How to grow the plants
The farmer must use row covers to protect plants early in the season and to prevent insect problems. However, remember to remove covers before flowering to allow pollination by insects. Water the plants when one inch per week for good fruit development.
It is also important to mulch in order to keep the soil dump for a longer period of time. If your first flowers aren’t forming fruits, that’s normal. Both male and female blossoms need to open and bees are essential for pollination. Pumpkin vines, though obstinate, are very delicate. Take care not to damage vines, as this can reduce the quality of fruit.
Pests and disease
The diseases include alternaria leaf blight, alternaria cucumerina, alternaria leaf spot, alternaria alternate, cercospora leaf spot, cercospora citrullina, powdermildew pseudoperonospora cubensis, fusarium crown and foot rot fusarium solani, gummy stem blight didymella bryoniae, powdery mildew erysiphe spp.
Various beetles infest pumpkins; they normally target the vines. One common species is known as the red pumpkin beetle. Its larvae attack this plant and continue to do so after they mature. Others are red ants which mainly attack the farm during drought.
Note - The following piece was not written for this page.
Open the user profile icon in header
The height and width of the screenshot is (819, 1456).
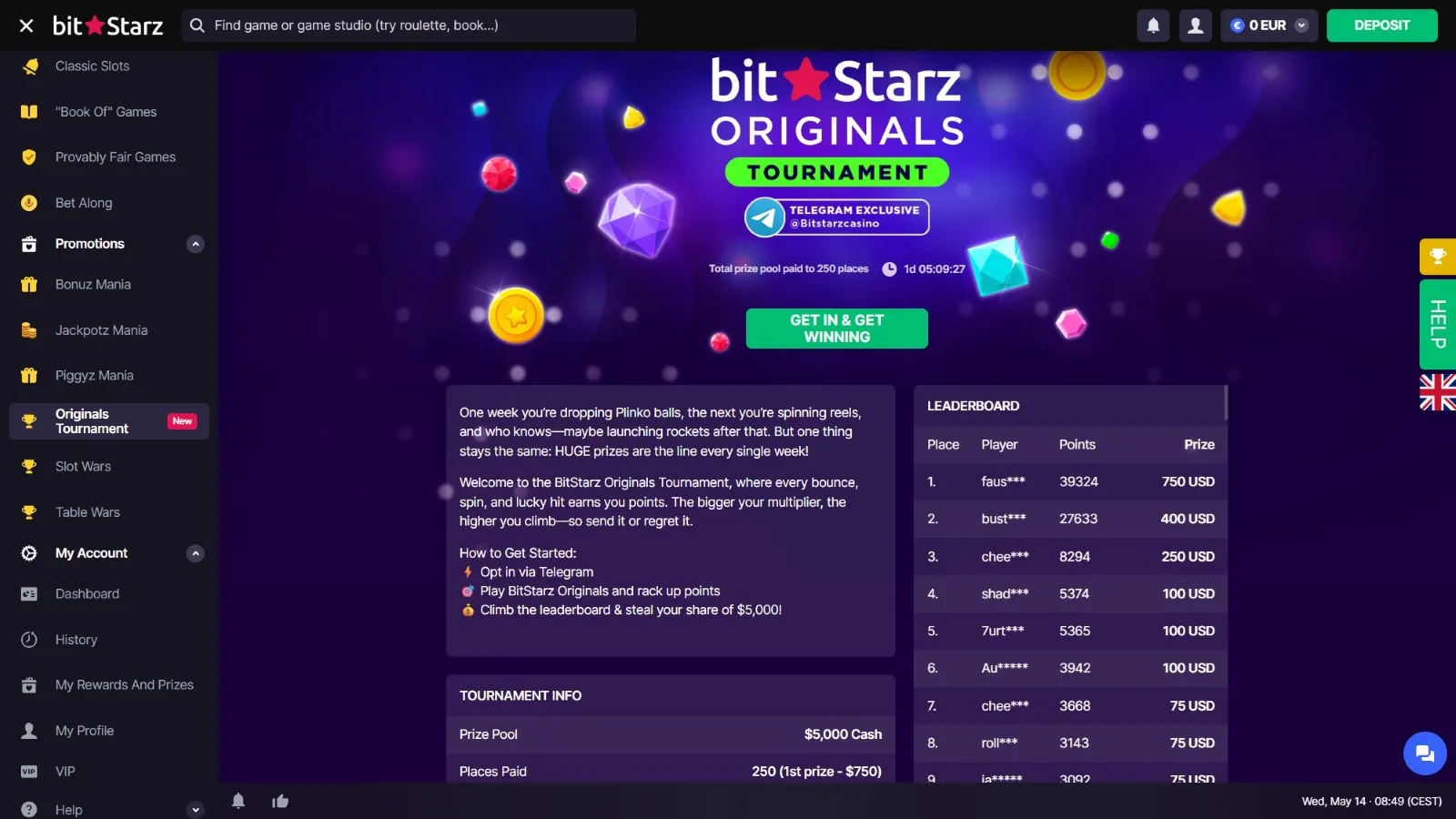coord(1196,25)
The best time to harvest pumpkins is when they are fully mature. It is not advisable to pick them off the vine because they have reached your desired size. A pumpkin is ripe when its skin turns a deep, solid colour - in moat varieties orange. When you thump the pumpkin with a finger, the rind will feel hard and it will sound hollow.
Ms Evelyn Kugonza, aged 55, is a single mother who majors in growing assorted vegetables, pumpkin being one of them. She says she is growing it on small scale in a quarter acre land for food and nutritional value because it contains iron, zinc and calcium which is good for the body.
Kugonza harvests between four and five tonnes of desirable pumpkin fruits per season which she sells at Shs720,000 per tonne making up to Shs3.6m per season. This being farm-gate sales or selling at Bulindi open-air market.
If she transports the fruits to Hoima City, Kugonza sells each depending on the size from Shs4,000 and Shs10,000. The rest of the fruits which are smaller in size she breaks and remove the seeds which she dries and sell or fries then and use them as food.